▸ Problem to work on
Extract each line of the listing below that contains the string "screenshot".

____ Exercise materials

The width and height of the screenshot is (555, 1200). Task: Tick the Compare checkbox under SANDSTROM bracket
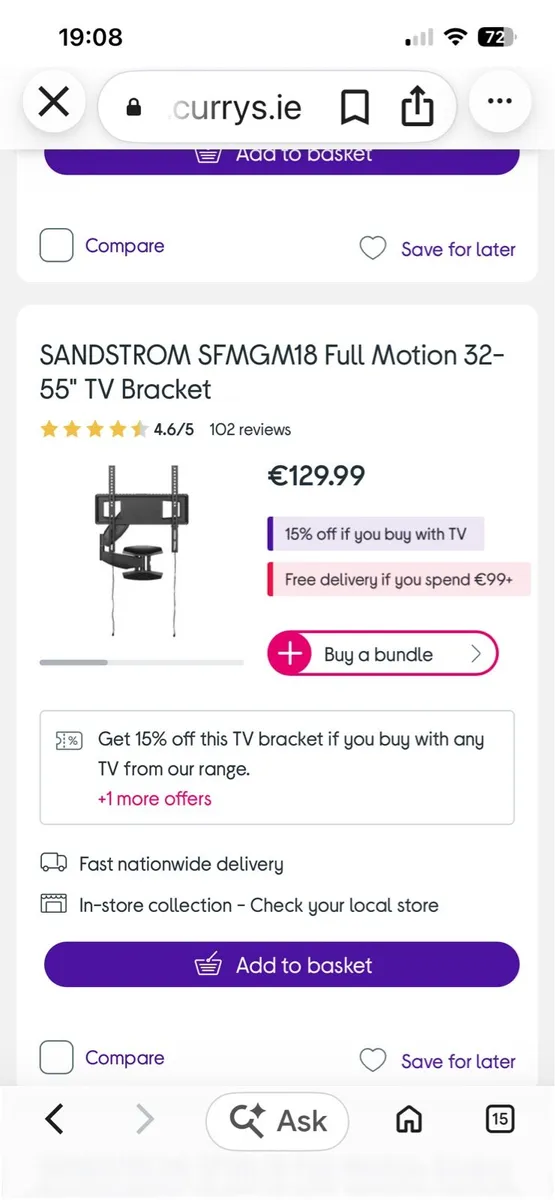point(56,1058)
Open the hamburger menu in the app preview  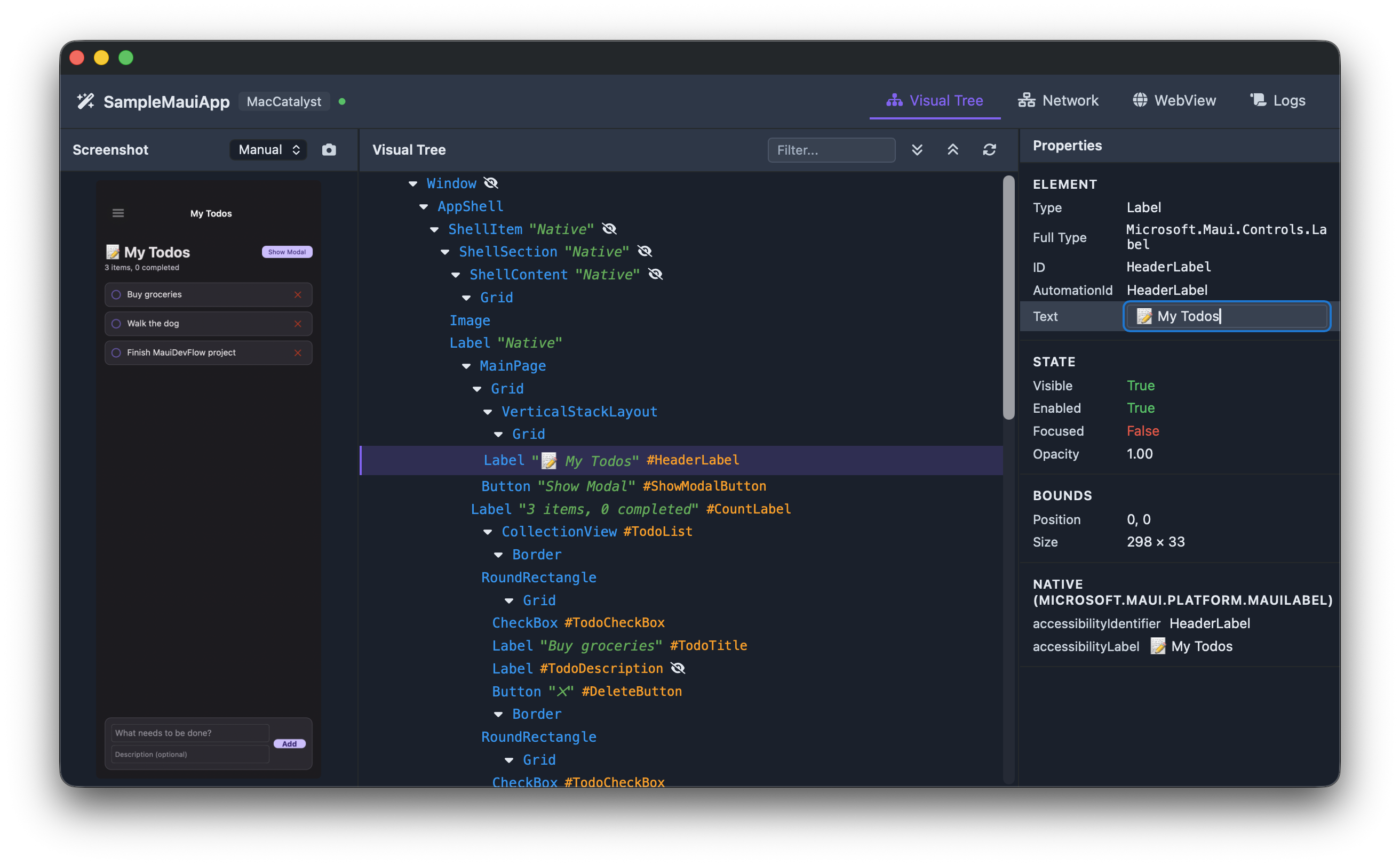coord(118,212)
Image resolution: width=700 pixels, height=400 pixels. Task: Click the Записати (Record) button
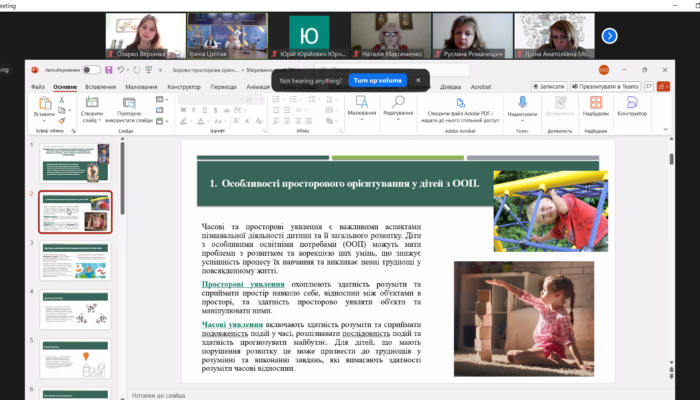click(549, 87)
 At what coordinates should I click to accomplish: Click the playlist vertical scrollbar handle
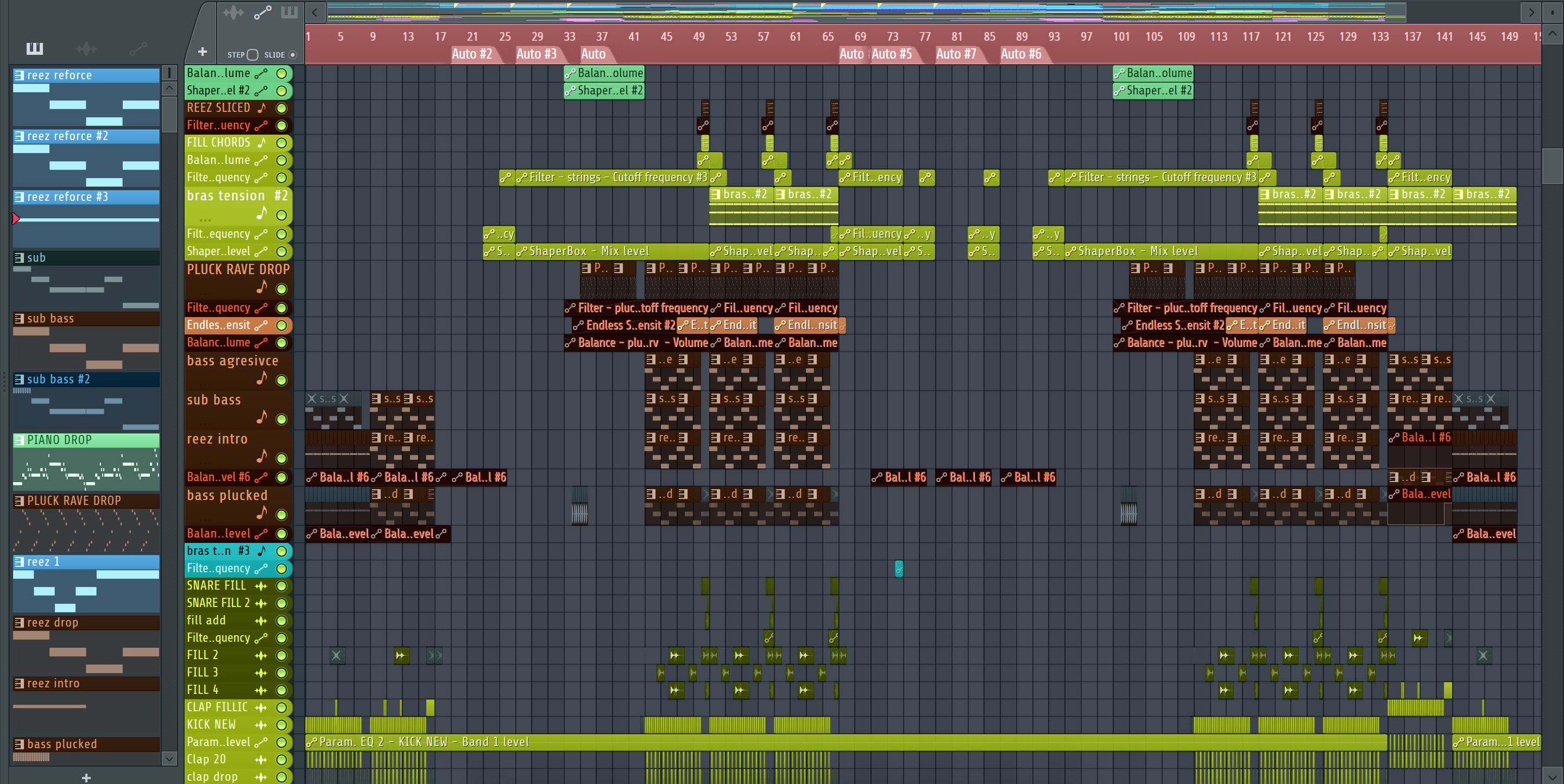[1553, 165]
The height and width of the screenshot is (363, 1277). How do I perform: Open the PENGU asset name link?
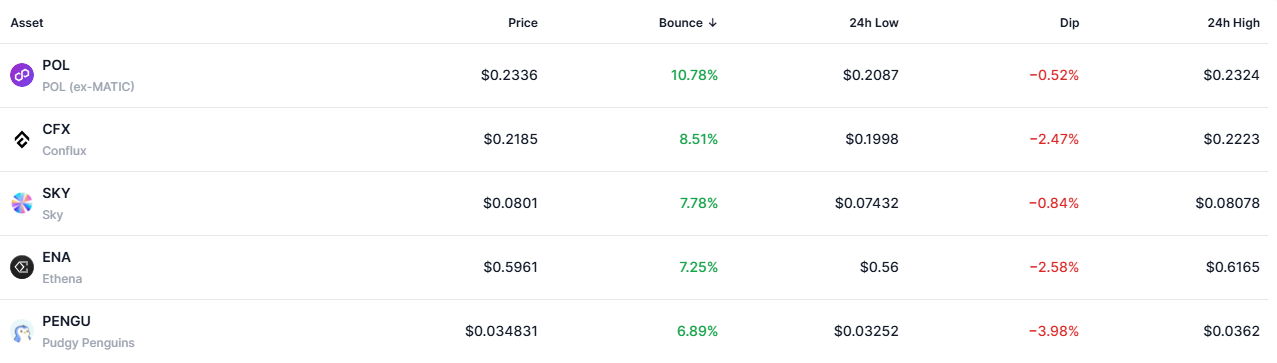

________

▸ Output of the task
The width and height of the screenshot is (555, 1200). Task: Tick the Compare checkbox under SANDSTROM bracket
The height and width of the screenshot is (363, 1277). How do I perform: Open the PENGU asset name link?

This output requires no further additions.